Entries for locating text and elements:

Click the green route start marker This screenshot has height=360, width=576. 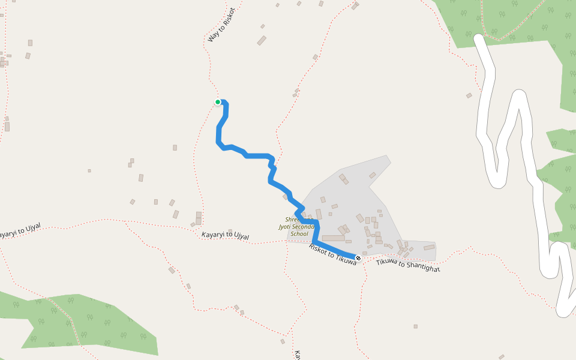coord(218,102)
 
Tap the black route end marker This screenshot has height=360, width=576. coord(358,257)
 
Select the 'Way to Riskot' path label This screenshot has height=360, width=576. coord(221,25)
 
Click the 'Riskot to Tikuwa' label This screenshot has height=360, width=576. coord(332,254)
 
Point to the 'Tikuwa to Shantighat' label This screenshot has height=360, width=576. coord(408,265)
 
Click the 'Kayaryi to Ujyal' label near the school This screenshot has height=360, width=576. coord(225,236)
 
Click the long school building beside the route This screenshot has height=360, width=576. coord(333,238)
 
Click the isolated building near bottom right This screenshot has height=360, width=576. coord(415,326)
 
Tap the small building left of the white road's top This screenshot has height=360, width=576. coord(469,95)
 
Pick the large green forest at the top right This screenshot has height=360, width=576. coord(510,21)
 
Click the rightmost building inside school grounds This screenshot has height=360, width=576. coord(428,247)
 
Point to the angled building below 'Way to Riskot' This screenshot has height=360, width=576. coord(262,40)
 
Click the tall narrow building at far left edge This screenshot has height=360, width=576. coord(7,127)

What is needed — Rewrite the entries from the line containing "Point to the angled" through the last entry, substituting "structure" for "building" and leaving everything else unchanged.

Answer to the task —
Point to the angled structure below 'Way to Riskot' This screenshot has height=360, width=576. coord(262,40)
 
Click the tall narrow structure at far left edge This screenshot has height=360, width=576. coord(7,127)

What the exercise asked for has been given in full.